Mark White (born March 11, 1950, Union City, Tennessee) is an American politician. A Republican, he represents District 83 (encompassing Germantown, Bartlett, Cordova and portions of East Memphis) in the Tennessee House of Representatives.

White was formerly second vice-chairman of the Shelby County Republican Party. He was the Republican nominee for U.S. Congress in Tennessee's 9th congressional district in the 2006 election. White's opponents in the general election were Democrat Steve Cohen and independent Jake Ford. It was White's first bid for elected office. White placed third with 18 percent of the vote, well behind Cohen (60 percent) and Ford (22 percent).

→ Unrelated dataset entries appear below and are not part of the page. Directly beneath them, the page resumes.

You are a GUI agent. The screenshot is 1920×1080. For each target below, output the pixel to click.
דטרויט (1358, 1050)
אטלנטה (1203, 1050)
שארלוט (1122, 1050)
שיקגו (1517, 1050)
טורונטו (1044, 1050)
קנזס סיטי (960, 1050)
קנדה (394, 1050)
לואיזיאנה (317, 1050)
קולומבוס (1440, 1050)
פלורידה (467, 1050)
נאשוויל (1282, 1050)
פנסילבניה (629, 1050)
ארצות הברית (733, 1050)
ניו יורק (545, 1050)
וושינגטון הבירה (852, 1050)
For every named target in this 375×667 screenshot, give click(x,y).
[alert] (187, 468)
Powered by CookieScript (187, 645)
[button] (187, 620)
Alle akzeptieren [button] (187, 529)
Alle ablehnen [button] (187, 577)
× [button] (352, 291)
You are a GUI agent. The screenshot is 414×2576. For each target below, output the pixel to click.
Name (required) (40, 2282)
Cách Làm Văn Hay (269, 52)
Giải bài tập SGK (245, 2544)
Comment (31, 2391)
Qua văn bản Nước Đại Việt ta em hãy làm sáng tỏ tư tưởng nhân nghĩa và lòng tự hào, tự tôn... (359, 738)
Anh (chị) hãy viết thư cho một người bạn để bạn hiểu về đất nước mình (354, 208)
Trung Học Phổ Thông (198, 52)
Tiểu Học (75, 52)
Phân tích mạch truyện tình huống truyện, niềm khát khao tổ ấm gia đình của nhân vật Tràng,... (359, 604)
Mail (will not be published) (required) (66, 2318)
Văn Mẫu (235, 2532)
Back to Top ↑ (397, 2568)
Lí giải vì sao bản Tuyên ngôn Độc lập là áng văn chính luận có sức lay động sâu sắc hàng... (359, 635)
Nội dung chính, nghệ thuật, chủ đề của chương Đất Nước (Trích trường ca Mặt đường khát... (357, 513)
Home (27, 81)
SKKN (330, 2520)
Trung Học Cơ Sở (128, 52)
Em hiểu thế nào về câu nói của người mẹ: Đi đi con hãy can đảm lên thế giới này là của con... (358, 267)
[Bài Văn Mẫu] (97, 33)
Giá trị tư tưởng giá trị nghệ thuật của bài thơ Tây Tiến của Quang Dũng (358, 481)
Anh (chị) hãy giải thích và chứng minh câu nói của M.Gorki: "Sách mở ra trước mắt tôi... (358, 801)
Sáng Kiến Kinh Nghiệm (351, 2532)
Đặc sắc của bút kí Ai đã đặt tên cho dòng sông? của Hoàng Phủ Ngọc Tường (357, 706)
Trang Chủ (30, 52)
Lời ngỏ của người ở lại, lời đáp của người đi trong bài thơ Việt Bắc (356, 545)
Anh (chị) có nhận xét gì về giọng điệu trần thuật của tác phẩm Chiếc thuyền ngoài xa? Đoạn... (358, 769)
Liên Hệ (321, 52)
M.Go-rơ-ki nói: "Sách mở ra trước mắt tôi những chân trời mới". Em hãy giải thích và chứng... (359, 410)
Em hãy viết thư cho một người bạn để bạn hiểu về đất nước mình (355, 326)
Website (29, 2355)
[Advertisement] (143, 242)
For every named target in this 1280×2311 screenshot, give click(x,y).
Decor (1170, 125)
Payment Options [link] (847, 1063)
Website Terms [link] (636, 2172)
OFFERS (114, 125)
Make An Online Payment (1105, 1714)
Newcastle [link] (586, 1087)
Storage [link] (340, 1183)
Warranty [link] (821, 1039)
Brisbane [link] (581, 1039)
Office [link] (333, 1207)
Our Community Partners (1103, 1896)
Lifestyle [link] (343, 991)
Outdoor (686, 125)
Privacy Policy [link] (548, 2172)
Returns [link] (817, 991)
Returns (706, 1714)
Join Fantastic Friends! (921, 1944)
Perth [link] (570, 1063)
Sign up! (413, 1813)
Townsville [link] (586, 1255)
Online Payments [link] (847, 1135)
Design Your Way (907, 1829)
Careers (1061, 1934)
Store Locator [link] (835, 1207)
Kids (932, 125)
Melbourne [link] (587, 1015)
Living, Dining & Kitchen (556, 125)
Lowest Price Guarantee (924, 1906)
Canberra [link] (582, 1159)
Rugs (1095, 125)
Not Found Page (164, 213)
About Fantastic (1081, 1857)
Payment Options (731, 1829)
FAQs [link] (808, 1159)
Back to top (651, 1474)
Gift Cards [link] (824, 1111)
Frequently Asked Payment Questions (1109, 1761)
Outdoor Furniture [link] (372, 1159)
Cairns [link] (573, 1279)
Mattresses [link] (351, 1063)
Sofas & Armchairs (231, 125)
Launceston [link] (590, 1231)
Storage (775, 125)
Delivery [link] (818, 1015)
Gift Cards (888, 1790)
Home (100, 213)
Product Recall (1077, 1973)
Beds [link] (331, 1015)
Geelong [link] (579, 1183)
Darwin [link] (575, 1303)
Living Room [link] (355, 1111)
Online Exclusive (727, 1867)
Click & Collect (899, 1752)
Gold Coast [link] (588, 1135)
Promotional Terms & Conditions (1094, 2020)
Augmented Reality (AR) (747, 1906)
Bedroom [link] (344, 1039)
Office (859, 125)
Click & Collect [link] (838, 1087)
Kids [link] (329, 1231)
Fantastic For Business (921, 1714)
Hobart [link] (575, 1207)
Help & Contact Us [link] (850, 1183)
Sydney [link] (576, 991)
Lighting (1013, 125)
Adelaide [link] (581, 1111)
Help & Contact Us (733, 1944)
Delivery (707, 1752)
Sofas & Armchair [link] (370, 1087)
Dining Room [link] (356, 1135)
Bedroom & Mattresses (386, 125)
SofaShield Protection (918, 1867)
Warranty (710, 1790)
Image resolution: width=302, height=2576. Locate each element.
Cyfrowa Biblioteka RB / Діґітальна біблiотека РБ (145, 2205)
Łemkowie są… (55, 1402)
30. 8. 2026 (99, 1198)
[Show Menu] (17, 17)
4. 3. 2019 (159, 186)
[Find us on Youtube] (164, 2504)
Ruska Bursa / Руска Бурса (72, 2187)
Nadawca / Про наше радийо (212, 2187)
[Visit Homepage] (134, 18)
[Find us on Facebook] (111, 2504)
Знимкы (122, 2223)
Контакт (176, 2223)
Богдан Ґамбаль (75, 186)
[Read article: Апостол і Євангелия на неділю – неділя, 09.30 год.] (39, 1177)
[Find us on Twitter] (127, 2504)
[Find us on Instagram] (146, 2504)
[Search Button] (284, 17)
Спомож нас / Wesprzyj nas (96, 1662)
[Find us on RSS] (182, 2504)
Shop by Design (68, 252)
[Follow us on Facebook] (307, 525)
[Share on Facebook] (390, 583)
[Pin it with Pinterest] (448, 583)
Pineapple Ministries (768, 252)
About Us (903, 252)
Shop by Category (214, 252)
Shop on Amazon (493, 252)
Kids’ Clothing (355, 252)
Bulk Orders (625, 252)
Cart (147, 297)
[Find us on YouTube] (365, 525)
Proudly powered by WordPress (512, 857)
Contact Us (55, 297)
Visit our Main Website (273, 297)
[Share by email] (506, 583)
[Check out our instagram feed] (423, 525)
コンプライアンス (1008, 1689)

This was the worst showing for a Republican in the district since the 1950s.

White supported Rick Perry for Republican primary of the 2012 presidential election.

==District 83==
In July 2009, Tennessee State Senator Paul Stanley resigned his 31st District seat. This prompted Brian Kelsey, the then-Representative from Tennessee's 83rd State House District, to resign his post in September 2009 to run for the senate seat. A special election was triggered, with the primary to occur on December 1, the same day as the election to fill the Senate seat. Mark White won the primary in a three-candidate field, and went on to face Democrat Guthrie Castle and Independent John Andreucetti in the general election on January 12, 2010. The final results had White leading by a very comfortable margin in the extremely low turnout election., White was elected to a full term in the seat later in 2010.

In 2023, White supported a resolution to expel three Democratic lawmakers from the legislature for violating decorum rules. The expulsion was widely characterized as unprecedented.